_YOUR ASSIGNMENT_: Lines of the material that include the string "computer" should be returned.

_EXTRACTED INFORMATION_:
= = = = = = =

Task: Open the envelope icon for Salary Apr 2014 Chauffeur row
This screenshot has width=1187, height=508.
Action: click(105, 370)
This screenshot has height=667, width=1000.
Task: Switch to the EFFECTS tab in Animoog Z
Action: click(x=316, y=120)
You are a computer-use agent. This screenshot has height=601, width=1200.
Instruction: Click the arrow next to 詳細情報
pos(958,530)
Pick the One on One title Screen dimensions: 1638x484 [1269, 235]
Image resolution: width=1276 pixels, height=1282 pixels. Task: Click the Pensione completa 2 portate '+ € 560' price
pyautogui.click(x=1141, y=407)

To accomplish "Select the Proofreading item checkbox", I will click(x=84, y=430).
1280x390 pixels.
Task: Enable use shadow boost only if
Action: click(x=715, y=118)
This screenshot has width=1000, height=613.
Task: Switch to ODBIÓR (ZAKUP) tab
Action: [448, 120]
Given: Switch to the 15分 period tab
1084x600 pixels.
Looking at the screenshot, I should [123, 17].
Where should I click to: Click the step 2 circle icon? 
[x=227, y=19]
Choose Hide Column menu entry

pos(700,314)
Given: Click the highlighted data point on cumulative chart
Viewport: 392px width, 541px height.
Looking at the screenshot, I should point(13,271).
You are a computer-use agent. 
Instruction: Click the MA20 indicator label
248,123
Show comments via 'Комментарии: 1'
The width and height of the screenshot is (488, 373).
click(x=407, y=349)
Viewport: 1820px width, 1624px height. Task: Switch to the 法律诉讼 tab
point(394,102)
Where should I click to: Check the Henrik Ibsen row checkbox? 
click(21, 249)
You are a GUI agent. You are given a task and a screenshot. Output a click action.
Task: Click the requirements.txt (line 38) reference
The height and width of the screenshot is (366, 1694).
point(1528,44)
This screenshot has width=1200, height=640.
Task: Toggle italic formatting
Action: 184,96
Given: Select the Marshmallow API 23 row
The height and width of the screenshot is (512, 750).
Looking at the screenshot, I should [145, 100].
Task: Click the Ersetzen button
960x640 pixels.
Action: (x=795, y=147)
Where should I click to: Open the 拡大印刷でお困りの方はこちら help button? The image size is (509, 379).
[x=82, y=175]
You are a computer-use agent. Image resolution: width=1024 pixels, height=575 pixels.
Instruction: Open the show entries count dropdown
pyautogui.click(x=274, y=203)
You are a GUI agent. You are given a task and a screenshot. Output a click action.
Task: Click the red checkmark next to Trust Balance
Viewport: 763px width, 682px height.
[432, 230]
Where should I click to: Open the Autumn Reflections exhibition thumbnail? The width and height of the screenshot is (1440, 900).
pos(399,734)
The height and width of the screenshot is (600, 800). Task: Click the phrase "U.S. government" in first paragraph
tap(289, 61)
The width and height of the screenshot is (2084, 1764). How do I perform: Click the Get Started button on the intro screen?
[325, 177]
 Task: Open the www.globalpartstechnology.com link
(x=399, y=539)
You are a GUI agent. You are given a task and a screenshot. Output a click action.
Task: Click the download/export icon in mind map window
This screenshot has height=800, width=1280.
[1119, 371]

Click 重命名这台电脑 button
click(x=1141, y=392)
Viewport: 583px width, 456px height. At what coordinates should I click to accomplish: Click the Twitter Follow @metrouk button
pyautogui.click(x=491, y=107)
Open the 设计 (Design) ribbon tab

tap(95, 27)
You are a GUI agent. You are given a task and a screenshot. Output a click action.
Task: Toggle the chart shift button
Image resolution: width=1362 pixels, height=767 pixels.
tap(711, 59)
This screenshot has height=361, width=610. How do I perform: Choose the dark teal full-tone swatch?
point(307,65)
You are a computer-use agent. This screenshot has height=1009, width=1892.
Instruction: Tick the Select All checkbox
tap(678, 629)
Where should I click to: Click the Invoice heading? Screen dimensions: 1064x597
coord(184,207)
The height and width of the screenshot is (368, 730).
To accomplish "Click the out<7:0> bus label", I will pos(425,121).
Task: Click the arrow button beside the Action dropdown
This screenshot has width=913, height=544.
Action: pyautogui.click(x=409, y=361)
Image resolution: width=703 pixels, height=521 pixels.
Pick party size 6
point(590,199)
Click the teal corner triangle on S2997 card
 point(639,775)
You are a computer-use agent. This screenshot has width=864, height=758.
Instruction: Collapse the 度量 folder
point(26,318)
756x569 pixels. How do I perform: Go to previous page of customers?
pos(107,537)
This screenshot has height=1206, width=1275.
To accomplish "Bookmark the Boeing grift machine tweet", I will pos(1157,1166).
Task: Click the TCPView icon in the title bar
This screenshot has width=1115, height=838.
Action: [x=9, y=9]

= = = = = = =

_TASK RESULT_:
You are a computer-use agent. This screenshot has height=601, width=1200.
You are a computer-use agent. 
You are a computer-use agent. Image resolution: width=1024 pixels, height=575 pixels.
You are a computer-use agent. This screenshot has height=1009, width=1892.
You are a computer-use agent. This screenshot has width=864, height=758.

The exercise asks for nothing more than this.